Hindustan Times ST (Mumbai)

NOW SERVING: DAIRY OF A DIFFERENT KIND

- Rachel Lopez

It does taste a little unusual. Around Diwali last year, dairy brand Amul launched its first product made from the milk of an animal other than the cow or buffalo. Bars of camel milk chocolate, smooth, slightly dry, made their way to online retailers and a few big-city shops. It was an experiment of sorts. Lives and livelihood­s depended on India’s reaction.

The milk had come from camels in Gujarat’s arid Bhuj region. Nomadic Rabari herders were persuaded to sell the milk to the Gujarat Cooperativ­e Milk Marketing Federation (GCMMF), India’s largest milk provider, which markets Amul. The tribe subsists on camel milk but considers selling it a taboo. Amul’s move is meant to help generate income and prevent camel-herding from dying out as a profession.

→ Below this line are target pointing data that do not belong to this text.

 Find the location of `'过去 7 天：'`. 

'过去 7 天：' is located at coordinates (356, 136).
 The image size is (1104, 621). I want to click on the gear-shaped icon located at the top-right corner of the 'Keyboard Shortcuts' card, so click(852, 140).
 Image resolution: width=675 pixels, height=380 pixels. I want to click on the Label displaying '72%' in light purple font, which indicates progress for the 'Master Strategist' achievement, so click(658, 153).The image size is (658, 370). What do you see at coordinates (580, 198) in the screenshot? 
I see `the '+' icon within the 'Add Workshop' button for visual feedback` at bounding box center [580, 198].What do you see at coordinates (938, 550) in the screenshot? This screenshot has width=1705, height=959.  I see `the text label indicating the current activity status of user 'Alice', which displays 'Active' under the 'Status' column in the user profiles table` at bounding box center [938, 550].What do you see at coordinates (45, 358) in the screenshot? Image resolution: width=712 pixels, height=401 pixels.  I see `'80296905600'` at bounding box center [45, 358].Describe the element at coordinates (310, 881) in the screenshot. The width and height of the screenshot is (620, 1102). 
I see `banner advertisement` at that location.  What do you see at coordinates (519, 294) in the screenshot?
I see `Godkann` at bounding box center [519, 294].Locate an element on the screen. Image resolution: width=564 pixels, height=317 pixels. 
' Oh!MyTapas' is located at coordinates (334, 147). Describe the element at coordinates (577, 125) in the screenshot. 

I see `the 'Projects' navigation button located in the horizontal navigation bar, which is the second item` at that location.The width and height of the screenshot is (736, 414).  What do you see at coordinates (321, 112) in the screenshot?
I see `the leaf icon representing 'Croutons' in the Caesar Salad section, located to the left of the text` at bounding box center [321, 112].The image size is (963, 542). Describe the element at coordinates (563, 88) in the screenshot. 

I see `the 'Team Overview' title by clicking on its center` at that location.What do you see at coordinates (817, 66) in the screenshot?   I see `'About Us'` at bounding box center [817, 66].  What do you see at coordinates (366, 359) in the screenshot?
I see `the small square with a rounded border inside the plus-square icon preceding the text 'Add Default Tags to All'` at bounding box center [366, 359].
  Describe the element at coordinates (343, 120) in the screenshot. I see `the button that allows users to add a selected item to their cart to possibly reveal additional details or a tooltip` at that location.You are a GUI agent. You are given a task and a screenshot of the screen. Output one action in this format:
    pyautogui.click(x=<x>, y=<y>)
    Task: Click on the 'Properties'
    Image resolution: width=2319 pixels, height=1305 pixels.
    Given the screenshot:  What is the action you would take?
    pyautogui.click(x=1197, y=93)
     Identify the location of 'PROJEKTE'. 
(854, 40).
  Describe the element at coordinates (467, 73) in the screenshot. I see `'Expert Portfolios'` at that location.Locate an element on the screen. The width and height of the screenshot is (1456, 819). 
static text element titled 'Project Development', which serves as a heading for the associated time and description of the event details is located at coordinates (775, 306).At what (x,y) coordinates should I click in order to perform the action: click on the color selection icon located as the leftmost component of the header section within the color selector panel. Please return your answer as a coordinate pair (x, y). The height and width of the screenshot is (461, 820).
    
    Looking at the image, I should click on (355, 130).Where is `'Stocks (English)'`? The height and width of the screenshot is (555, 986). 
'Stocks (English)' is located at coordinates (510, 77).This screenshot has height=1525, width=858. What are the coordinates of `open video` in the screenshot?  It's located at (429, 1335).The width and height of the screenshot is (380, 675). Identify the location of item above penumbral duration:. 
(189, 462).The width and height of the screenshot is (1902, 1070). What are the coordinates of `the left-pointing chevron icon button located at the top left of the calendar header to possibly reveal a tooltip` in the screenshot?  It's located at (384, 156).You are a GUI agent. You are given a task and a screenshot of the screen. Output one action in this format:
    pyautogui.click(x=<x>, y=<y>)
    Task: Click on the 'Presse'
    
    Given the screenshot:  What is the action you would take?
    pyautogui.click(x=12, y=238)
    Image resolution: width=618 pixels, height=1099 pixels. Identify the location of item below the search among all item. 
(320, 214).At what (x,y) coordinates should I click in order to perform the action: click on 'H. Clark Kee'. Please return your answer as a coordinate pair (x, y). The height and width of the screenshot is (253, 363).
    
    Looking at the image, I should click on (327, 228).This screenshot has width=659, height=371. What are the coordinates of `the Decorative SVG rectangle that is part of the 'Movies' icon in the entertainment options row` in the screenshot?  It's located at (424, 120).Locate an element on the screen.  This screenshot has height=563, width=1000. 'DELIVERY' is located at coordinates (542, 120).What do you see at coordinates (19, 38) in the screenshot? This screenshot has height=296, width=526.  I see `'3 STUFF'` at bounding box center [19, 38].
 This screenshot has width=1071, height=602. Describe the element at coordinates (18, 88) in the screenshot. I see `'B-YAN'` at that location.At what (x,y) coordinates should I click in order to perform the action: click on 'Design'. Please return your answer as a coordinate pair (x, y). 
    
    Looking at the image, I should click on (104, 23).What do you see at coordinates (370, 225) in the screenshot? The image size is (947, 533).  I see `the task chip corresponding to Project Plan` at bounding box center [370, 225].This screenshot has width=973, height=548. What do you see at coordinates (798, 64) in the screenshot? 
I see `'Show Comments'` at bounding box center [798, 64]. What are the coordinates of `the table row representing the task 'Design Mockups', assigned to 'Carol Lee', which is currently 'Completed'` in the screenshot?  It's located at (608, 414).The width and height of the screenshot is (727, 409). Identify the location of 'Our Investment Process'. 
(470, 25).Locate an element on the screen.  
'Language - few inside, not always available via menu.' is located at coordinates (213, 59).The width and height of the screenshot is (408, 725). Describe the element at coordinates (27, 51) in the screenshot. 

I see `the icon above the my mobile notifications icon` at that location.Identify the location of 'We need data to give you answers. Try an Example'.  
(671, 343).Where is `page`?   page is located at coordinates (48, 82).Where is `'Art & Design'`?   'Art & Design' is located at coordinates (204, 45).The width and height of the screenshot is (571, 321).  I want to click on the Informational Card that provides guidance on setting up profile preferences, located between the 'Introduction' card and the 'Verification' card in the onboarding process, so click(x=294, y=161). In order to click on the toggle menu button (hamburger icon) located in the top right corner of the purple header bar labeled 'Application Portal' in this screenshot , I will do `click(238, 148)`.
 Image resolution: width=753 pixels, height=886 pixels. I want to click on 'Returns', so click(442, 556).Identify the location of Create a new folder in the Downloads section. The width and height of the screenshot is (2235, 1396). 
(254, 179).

Almost a year on, RS Sodhi, who heads the Federation, says the pilot project has been a success. “Camel milk is saltier,” he says. “We turned the milk into milk powder and adapted the chocolate recipe to fit commercial tastes. The flavour is more minerally, but people have loved the idea.”

The cooperativ­e is now planning to expand the initiative, shipping out packaged camel milk and larger stocks of chocolate across India. The road ahead, however, is not without humps.

SANDS OF TIME

Across semi-arid regions in Gujarat, Rajasthan and Haryana, nomadic herders are struggling. They traditiona­lly sold camels at fairs, but there are few takers for the animals in a tractor and truck world. Growing villages, mining and government restrictio­ns have shrunk grazing lands as well.

Efforts to popularise camel milk have been on since 2000, when the Supreme Court ruled in favour of its production and consumptio­n. Ilse Kohler-rollefson, a German anthropolo­gist who has lived in India for 20 years and has founded a non-profit for pastoralis­ts in Rajasthan, was among the first to get camel keepers to consider dairy farming.

Progress was slow. “They were battling the traditiona­l thinking that camel milk and milk products should not be sold,” she says. “No one outside the community valued the milk. People mistakenly believed it was unpalatabl­e and curdled more quickly.”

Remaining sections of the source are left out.